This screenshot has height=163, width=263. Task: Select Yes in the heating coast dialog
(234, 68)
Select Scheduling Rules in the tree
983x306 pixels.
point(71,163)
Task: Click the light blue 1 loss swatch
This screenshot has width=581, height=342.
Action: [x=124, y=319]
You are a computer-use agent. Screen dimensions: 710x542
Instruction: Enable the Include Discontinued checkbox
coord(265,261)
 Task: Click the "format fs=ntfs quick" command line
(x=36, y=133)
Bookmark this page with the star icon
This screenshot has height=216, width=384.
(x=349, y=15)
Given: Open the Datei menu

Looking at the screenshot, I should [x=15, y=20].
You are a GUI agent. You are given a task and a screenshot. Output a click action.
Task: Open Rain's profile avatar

...

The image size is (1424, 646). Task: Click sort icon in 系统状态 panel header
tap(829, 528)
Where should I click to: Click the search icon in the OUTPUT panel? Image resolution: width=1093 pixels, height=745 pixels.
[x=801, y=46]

== Brief ==
Turn the listing lines from the one containing "Where should I" through the one containing "[x=801, y=46]", inclusive, into a numbered list, omitting blank lines.

== Result of the exercise ==
1. Where should I click to: Click the search icon in the OUTPUT panel? Image resolution: width=1093 pixels, height=745 pixels.
2. [x=801, y=46]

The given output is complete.